Art Endures: Buzzwords Do Not
Unlike a digested apple or the dots Pac-Man gobbles up, art endures. It is not used up or tossed aside; it remains entirely intact, waiting for the next person to discover it.
This endurance applies to both the physical artifact and its psychological impact:
- The Art Remains: The book sits on the shelf; the movie stays on the server.
- The Effect Remains: The new ways of thinking and the emotional echoes triggered by a great story stay with us for a lifetime. They aren’t flushed away like an apple turned into poop.

The Ego Behind the Language
The cultural shift from saying “I watched a movie” to “I consumed content” isn’t just annoying—it signals a deeper change in focus.

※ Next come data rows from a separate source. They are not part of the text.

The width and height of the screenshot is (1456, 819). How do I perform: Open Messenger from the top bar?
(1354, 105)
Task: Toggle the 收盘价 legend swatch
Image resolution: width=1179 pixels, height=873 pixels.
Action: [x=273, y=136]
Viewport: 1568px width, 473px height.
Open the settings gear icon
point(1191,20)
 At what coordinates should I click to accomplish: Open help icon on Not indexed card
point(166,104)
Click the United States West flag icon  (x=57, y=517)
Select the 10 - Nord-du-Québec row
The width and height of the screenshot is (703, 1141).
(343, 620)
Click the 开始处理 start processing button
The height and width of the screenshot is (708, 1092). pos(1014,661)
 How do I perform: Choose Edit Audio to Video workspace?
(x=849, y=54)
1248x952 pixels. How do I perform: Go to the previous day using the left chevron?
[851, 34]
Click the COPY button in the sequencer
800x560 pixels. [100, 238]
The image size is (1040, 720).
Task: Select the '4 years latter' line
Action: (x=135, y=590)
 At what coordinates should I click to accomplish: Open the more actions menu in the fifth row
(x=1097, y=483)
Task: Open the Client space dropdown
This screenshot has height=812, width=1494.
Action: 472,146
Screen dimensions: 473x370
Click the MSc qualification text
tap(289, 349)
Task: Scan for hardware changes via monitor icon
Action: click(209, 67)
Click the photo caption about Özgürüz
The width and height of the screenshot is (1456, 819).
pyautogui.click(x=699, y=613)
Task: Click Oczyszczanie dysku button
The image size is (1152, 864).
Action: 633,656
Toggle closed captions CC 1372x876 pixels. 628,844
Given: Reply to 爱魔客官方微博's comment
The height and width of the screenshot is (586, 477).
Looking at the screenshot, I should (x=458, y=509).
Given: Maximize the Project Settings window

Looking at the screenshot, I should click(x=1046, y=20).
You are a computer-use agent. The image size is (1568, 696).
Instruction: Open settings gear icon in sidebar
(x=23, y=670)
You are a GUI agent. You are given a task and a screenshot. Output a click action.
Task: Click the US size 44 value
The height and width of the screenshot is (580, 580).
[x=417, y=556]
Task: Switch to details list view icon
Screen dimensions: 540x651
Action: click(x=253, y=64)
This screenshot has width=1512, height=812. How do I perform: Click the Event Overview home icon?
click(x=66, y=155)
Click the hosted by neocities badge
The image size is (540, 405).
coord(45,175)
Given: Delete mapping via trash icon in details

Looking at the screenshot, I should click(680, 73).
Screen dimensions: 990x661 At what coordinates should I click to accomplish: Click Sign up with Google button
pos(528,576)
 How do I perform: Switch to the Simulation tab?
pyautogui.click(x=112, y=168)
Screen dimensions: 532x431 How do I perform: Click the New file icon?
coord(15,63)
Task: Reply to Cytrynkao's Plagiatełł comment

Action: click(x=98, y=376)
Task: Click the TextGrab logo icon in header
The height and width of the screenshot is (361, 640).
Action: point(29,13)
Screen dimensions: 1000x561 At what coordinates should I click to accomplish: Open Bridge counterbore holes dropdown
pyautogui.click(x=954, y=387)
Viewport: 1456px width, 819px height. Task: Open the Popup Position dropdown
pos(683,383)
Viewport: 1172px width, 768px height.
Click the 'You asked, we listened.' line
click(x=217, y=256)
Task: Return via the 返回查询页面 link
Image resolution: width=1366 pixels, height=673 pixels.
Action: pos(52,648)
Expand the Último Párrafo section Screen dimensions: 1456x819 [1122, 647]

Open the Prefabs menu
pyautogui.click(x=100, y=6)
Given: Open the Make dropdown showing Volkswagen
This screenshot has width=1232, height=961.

Using “consume” frames the artistic experience as something to be devoured, conquered, and checked off a list, rather than appreciated or enjoyed. This language subtly inflates the speaker’s ego. It shifts the spotlight away from the art itself and shines it squarely on the person speaking, making the act entirely about their personal engagement.
Gifting Instead of Giving is Just as Bad
This is highly similar to the difference between saying “I gifted you an apple” versus “I gave you an apple.” The former centers the person doing the giving, while the latter focuses on the recipient and the act itself. In both cases, pretentious word choices shift the emphasis, turning a shared human experience into something self-serving and unnecessarily elaborate.
DO Judge a Book by its cover?
Worse still, these trendy buzzwords force people to judge a book by its cover. When someone uses jargon like “consume” or “gifted,” the medium becomes the message. The speaker ends up communicating way more about their desire to sound trendy and sophisticated than they do about their actual ideas.
Consequently, the listener gets instantly distracted by the packaging of the statement; instead of focusing on what is being said, they are forced to react to how it’s being said. The conversation stops being about the beauty of the movie or the kindness of the gesture, and becomes a critique of the speaker’s ego. By trying to dress up their vocabulary, the speaker completely buries their own point.

The Bottom Line:
Stop hiding behind corporate, trendy buzzwords. Stop calling yourself a “consumer” of “content,” think for yourself, and start engaging with art again.
William S. Burroughs famously argued that “language is a virus.”
Words like “consuming” and “gifting” are exactly the kind of highly contagious, unthinking jargon that infects our vocabulary and spreads from person to person. Don’t let the virus do the talking for you.